Tool call pruning: Tool inputs/outputs are verbose. After processing, replace them with a summary of what was learned.

3. Initializer Agent Pattern (Anthropic)

Use a different prompt for the first context window versus subsequent ones. The initializer agent acts as a boot sequence — it reads the repository, understands the task, creates a plan file, then hands off to the "worker" agent that actually executes.

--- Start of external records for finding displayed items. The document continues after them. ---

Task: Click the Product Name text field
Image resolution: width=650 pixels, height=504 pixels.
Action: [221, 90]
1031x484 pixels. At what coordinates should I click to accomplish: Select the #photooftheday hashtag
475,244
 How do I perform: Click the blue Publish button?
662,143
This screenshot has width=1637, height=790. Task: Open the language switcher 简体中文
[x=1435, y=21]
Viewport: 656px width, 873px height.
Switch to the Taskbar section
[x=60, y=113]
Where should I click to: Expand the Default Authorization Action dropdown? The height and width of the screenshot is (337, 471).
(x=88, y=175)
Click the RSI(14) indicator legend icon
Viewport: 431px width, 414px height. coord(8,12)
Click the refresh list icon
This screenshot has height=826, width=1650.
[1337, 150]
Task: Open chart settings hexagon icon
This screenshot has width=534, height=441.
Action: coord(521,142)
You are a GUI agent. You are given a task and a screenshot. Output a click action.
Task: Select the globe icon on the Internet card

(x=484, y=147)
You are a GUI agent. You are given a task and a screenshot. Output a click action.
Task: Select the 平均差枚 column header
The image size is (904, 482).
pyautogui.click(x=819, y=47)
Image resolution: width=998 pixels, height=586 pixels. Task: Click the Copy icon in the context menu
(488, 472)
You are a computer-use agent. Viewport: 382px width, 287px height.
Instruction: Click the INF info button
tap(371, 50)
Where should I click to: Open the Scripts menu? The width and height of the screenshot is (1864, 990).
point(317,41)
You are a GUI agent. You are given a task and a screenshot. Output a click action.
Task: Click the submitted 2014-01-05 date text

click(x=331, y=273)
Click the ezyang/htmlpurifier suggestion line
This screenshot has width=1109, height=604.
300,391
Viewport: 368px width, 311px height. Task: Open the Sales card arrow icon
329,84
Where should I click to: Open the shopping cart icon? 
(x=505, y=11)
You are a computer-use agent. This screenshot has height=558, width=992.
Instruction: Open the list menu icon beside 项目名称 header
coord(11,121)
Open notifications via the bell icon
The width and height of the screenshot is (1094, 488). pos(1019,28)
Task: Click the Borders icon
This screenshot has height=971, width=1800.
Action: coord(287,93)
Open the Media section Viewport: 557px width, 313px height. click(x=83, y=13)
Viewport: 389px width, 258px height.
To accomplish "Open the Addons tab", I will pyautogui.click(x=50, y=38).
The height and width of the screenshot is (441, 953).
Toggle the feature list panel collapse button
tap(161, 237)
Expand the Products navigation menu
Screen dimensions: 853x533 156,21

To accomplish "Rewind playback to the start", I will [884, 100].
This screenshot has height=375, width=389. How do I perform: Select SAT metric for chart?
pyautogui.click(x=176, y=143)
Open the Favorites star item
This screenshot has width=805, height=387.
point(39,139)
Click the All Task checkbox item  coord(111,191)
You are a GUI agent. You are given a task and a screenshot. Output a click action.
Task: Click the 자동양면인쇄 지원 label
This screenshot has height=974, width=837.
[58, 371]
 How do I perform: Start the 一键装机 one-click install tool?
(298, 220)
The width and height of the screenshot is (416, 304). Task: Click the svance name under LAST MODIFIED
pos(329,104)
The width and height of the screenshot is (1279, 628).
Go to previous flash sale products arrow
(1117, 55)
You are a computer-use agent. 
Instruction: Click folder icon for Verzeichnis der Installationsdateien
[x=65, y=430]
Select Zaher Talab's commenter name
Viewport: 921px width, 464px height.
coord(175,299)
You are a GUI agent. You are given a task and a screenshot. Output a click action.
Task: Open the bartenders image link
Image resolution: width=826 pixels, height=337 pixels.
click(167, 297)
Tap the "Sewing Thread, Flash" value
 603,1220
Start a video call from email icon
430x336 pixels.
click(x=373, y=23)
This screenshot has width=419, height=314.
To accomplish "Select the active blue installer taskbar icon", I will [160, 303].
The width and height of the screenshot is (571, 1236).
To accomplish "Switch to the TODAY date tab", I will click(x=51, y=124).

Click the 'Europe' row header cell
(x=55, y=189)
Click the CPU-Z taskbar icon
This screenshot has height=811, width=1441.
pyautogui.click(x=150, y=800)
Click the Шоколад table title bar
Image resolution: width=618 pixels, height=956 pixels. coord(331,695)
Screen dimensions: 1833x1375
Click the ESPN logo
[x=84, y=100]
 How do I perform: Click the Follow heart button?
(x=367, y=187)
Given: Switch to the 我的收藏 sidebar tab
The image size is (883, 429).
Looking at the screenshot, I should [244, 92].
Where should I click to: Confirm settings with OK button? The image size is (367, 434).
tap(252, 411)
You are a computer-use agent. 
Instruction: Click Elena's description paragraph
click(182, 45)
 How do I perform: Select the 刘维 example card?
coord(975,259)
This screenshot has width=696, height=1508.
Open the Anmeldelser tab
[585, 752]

This is equivalent to BIOS → OS boot → application launch.

4. Attention-Aware Placement

LLMs attend differently to different positions in context. Manus exploits this with their todo.md pattern — the task list is constantly rewritten to stay at the end of the context window, where recency bias keeps it most salient. Instructions at the beginning benefit from primacy effects. The dead zone is the middle.

The anti-patterns:

Monolithic instruction files: Rot instantly, crowd out the task, provide non-guidance.
Context pollution: Loading irrelevant information "just in case" — every token has an opportunity cost.
Few-shot self-repetition: Agents that see their own prior outputs start copying patterns rather than reasoning fresh.
Context debt: Ambiguous, contradictory, or outdated agent instructions that accumulate over time. This is the equivalent of technical debt but for agent configuration.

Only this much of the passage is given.